Чен Джу желал бы несколько другого расклада в литературе, побаивался чахоточных, хоть и сострадал им, но был чрезвычайно обеспокоен. Немного ревновал. – Зачастили, понимаешь. Я не заказывал… точку поставить… там клапан только в эту сторону (это про реинкарнацию) – подремонтировать, чтобы легче туда—сюда шмыгать, или закрыть его насовсем галочкой. Прыжки уже все эти надоели. Полутуземский очертенел. Бросить его что ли совсем? Лефтине сказать про… она это сумеет. Переправить её туда к этому, пусть мужичонок повеселится тоже. Сколько можно по порнухам шарить, когда столько живого тела кругом! Эх, Лефтина, мне бы годочков десять—двадцать сбросить… А я бы и к ним в командировку записался. Молодежь ихняя шустрая – не то что здесь. – Так он командовал себе и одновременно мечтал о возврате памятных и ушедших под сочный перегной лихих девяностых.

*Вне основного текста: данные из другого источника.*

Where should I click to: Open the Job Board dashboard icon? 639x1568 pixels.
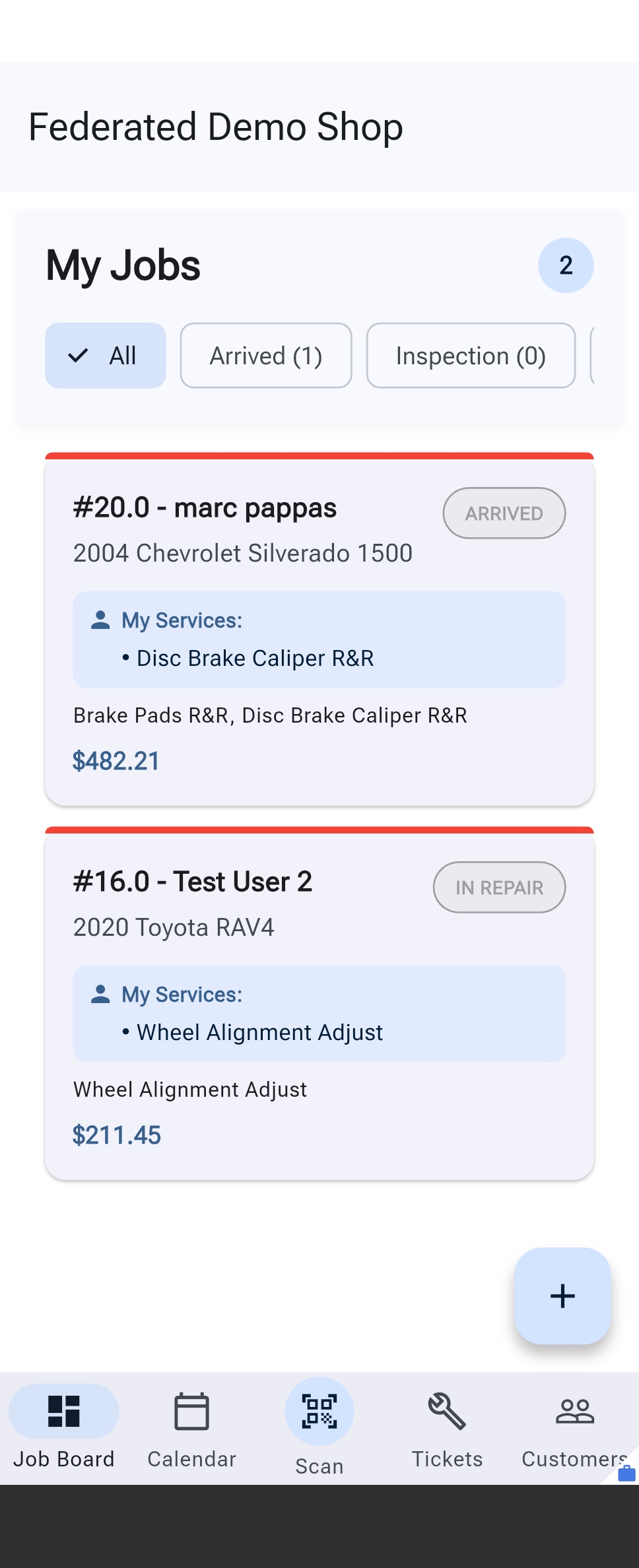pyautogui.click(x=64, y=1411)
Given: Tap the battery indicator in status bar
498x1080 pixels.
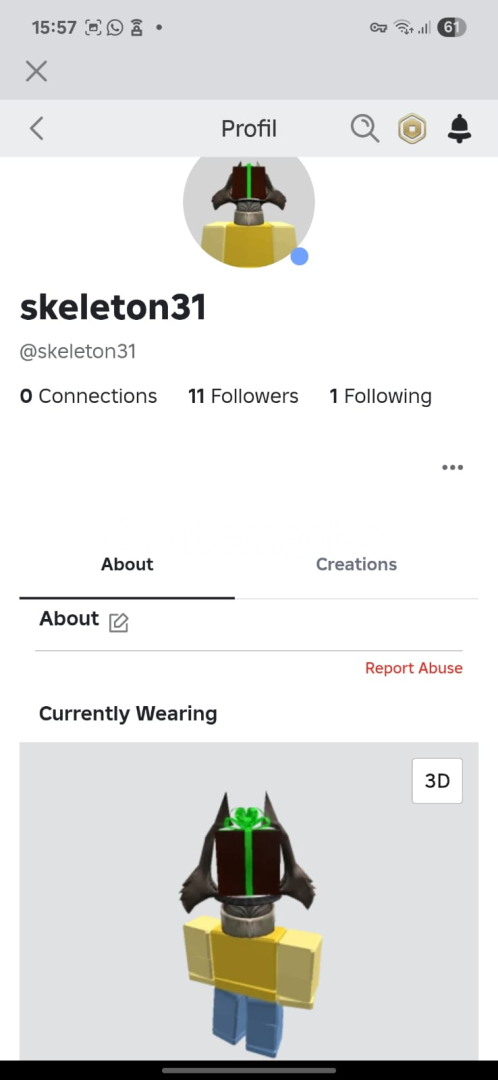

Но после каждого ухода гостя, Чен тут же забывал свои поручения, и история с непрошенными литературными аналитиками, приходящими с готовыми анализами, а также с набросками глав, за которые им полагались некоторые деньги, повторялась вновь и вновь.

– Множественность сходств – это уже диагноз. Может шизофрения. Не такая, жуть как закрученная у Ееина, – потоньше и прямее, но мало ли что. Там же ещё борода, наросты, резкие повороты, башка, яйца с чего трещат? В подушке закаменелые коконы шелкопрядов якобы для ума – убрать к черту. Мало чего китайцы насыплют. Хамелеоновы друзья. А уж не с гайморита ли башка? Нет, вчера только прополисом полоскал… или не прополисом. Чем тогда? Просил спрей, дали капли. Слабо и не шибает. В шестидесятых впукнешь нафтизину, глаза навылет, сопли в мозг, мозг наружу. Вот это была сила! Щас сплошной обман. Лекарство для младенчиков. Лишь бы не опасно – боятся все, и делают лекарства из гашеной извести. – Так думал Чен, одеваясь в неприлично красивую, яркокрасную лыжную куртку: на дворе мороз.

Потом он от порога, наспех, распрощался с Куприным.

– Алефтина, накорми и проводи гостя, – только и сказал он про ближайшую судьбу знаменитого писателя, щелкнув для порядка пальцами над головой. – Э—э—эх! Пока, пока, чики—чики, может перепих… може… увидимся вечерком, а?